Macondo es saga familiar, es historia de Colombia y es historia repetida de la humanidad. "Todo se sabe", respondía Aureliano cuando se le inquiría por sus vastos conocimientos sobre un mundo que no había explorado. Todo está escrito. Todo se ha vivido. Pero nos toca recorrer nuestra senda múltiples veces transitada por otros y cometer nuestros propios errores en los que tantos ya han caído para aprender "los privilegios de la simplicidad", "que el secreto de una buena vejez no es otra cosa que un pacto honrado con la soledad" y "que uno no se muere cuando debe, sino cuando puede".

Las primeras páginas de esta mítica novela de Gabriel García Márquez son tan indescifrables para mí como lo son los pergaminos de Melquiades para aquellos de los Buendía que intentaron descifrarlos. Me maravillan sus cachivaches, su colorido, sus extravagancias y exotismo, sus mil historias intrincadas, pero su Macondo tarda en ser mi Macondo.

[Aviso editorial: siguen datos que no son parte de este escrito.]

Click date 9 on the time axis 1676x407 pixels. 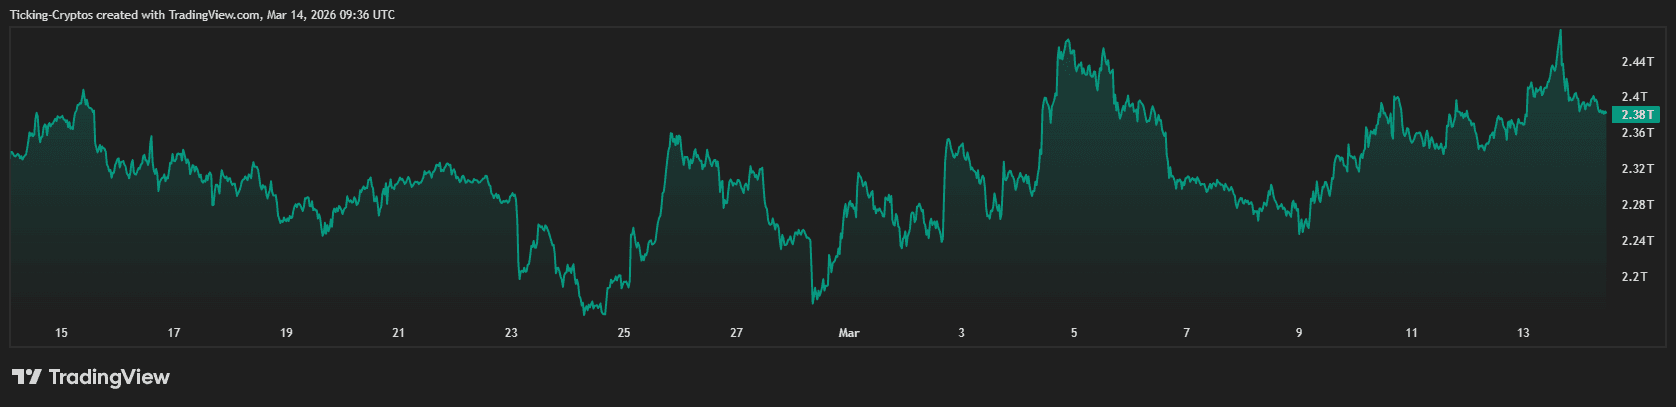(1299, 333)
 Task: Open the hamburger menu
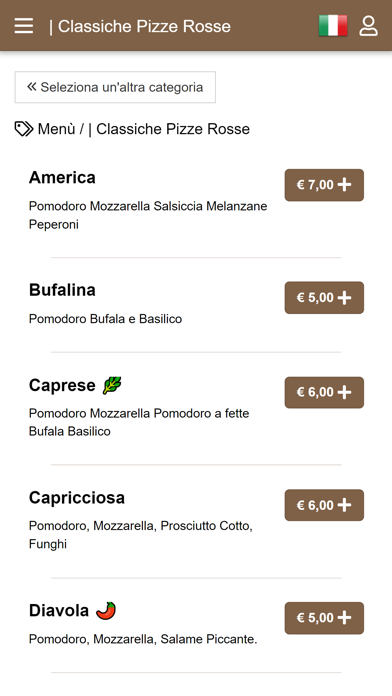24,26
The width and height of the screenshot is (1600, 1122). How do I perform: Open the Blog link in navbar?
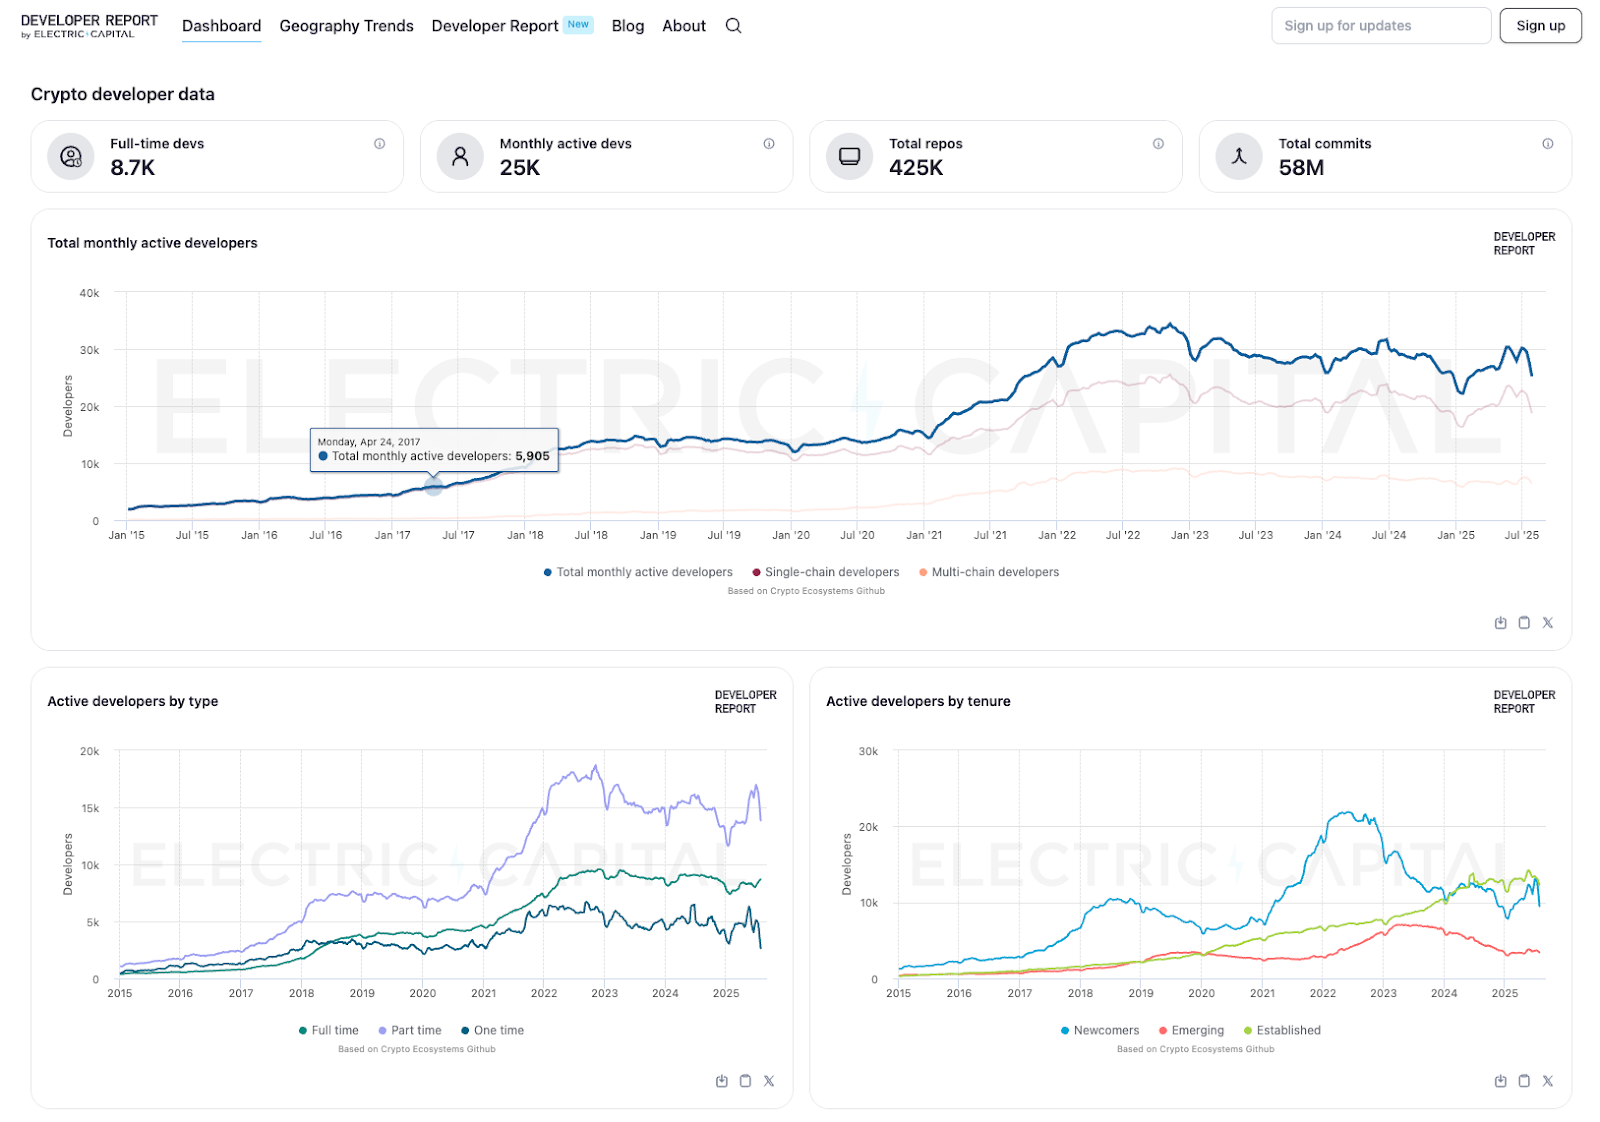pos(627,26)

Tardo en que sus inventos imaginados me revelen la realidad contada y, aun así, me invade la incógnita por descifrar hasta qué punto la realidad que él quiso contar coincide con mi realidad imaginada y me divierte la idea de un Gabriel García Márquez acaso pensando "que la literatura fuera el mejor juguete que se había inventado para burlarse de la gente".

No todo el que llega a Macondo entra en él pero los que entran se quedan (nos quedamos) y están "vinculados por una especie de complicidad fundada en hechos reales en los que nadie creía, y que habían afectado sus vidas hasta el punto de que [...] se encontraban a la deriva en la resaca de un mundo acabado, del cual sólo quedaba la nostalgia".

El viento se llevó el Macondo acabado de García Márquez y el mismo viento me trae siempre que quiero mi Macondo renacido. Y ¿dónde está, pues, mi Macondo? En mi nostalgia, esa en la que viven mis muertos, a los que, con mi recuerdo, por fin libero de sus cien años de soledad.